### Exercise goal
Recast each line of every item below as a string in a single JSON list, one string per line, and omit blank lines.

### Rows
•••

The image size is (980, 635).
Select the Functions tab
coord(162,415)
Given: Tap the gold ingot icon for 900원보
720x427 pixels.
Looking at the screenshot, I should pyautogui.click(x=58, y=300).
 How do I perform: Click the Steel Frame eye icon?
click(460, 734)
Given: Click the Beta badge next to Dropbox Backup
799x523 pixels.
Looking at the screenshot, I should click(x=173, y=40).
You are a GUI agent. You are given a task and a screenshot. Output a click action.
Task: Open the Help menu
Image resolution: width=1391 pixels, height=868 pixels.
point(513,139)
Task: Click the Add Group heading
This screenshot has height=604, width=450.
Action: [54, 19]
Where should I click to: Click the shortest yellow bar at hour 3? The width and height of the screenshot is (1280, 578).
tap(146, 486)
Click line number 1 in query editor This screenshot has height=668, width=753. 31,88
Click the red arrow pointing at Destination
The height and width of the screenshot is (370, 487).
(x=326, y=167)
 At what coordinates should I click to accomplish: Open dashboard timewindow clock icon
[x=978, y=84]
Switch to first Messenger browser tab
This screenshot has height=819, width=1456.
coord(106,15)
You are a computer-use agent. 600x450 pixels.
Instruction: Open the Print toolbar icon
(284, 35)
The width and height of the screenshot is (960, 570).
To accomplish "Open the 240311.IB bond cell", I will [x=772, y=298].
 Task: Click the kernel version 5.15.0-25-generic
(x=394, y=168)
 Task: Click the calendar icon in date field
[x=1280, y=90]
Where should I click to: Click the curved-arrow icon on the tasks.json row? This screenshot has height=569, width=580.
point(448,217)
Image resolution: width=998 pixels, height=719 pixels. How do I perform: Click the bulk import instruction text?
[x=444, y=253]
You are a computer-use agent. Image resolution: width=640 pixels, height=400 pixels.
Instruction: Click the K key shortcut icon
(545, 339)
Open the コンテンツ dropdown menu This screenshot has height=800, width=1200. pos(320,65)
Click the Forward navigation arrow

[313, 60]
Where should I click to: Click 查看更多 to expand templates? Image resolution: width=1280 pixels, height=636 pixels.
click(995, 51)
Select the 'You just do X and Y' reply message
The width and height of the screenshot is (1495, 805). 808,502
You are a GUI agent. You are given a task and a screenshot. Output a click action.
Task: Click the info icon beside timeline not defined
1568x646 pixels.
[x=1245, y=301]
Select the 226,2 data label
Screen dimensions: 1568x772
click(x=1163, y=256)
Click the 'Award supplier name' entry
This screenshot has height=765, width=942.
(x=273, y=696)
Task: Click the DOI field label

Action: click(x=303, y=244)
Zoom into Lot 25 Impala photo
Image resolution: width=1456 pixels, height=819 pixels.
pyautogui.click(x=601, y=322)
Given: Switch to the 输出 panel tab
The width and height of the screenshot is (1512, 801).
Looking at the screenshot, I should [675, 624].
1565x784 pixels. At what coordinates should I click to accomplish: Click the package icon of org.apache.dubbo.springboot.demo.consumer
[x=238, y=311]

•••

### Solved problem
[
  "The image size is (980, 635).",
  "Select the Functions tab",
  "coord(162,415)",
  "Given: Tap the gold ingot icon for 900원보",
  "720x427 pixels.",
  "Looking at the screenshot, I should pyautogui.click(x=58, y=300).",
  " How do I perform: Click the Steel Frame eye icon?",
  "click(460, 734)",
  "Given: Click the Beta badge next to Dropbox Backup",
  "799x523 pixels.",
  "Looking at the screenshot, I should click(x=173, y=40).",
  "You are a GUI agent. You are given a task and a screenshot. Output a click action.",
  "Task: Open the Help menu",
  "Image resolution: width=1391 pixels, height=868 pixels.",
  "point(513,139)",
  "Task: Click the Add Group heading",
  "This screenshot has height=604, width=450.",
  "Action: [54, 19]",
  "Where should I click to: Click the shortest yellow bar at hour 3? The width and height of the screenshot is (1280, 578).",
  "tap(146, 486)",
  "Click line number 1 in query editor This screenshot has height=668, width=753. 31,88",
  "Click the red arrow pointing at Destination",
  "The height and width of the screenshot is (370, 487).",
  "(x=326, y=167)",
  " At what coordinates should I click to accomplish: Open dashboard timewindow clock icon",
  "[x=978, y=84]",
  "Switch to first Messenger browser tab",
  "This screenshot has height=819, width=1456.",
  "coord(106,15)",
  "You are a computer-use agent. 600x450 pixels.",
  "Instruction: Open the Print toolbar icon",
  "(284, 35)",
  "The width and height of the screenshot is (960, 570).",
  "To accomplish \"Open the 240311.IB bond cell\", I will [x=772, y=298].",
  " Task: Click the kernel version 5.15.0-25-generic",
  "(x=394, y=168)",
  " Task: Click the calendar icon in date field",
  "[x=1280, y=90]",
  "Where should I click to: Click the curved-arrow icon on the tasks.json row? This screenshot has height=569, width=580.",
  "point(448,217)",
  "Image resolution: width=998 pixels, height=719 pixels. How do I perform: Click the bulk import instruction text?",
  "[x=444, y=253]",
  "You are a computer-use agent. Image resolution: width=640 pixels, height=400 pixels.",
  "Instruction: Click the K key shortcut icon",
  "(545, 339)",
  "Open the コンテンツ dropdown menu This screenshot has height=800, width=1200. pos(320,65)",
  "Click the Forward navigation arrow",
  "[313, 60]",
  "Where should I click to: Click 查看更多 to expand templates? Image resolution: width=1280 pixels, height=636 pixels.",
  "click(995, 51)",
  "Select the 'You just do X and Y' reply message",
  "The width and height of the screenshot is (1495, 805). 808,502",
  "You are a GUI agent. You are given a task and a screenshot. Output a click action.",
  "Task: Click the info icon beside timeline not defined",
  "1568x646 pixels.",
  "[x=1245, y=301]",
  "Select the 226,2 data label",
  "Screen dimensions: 1568x772",
  "click(x=1163, y=256)",
  "Click the 'Award supplier name' entry",
  "This screenshot has height=765, width=942.",
  "(x=273, y=696)",
  "Task: Click the DOI field label",
  "Action: click(x=303, y=244)",
  "Zoom into Lot 25 Impala photo",
  "Image resolution: width=1456 pixels, height=819 pixels.",
  "pyautogui.click(x=601, y=322)",
  "Given: Switch to the 输出 panel tab",
  "The width and height of the screenshot is (1512, 801).",
  "Looking at the screenshot, I should [675, 624].",
  "1565x784 pixels. At what coordinates should I click to accomplish: Click the package icon of org.apache.dubbo.springboot.demo.consumer",
  "[x=238, y=311]"
]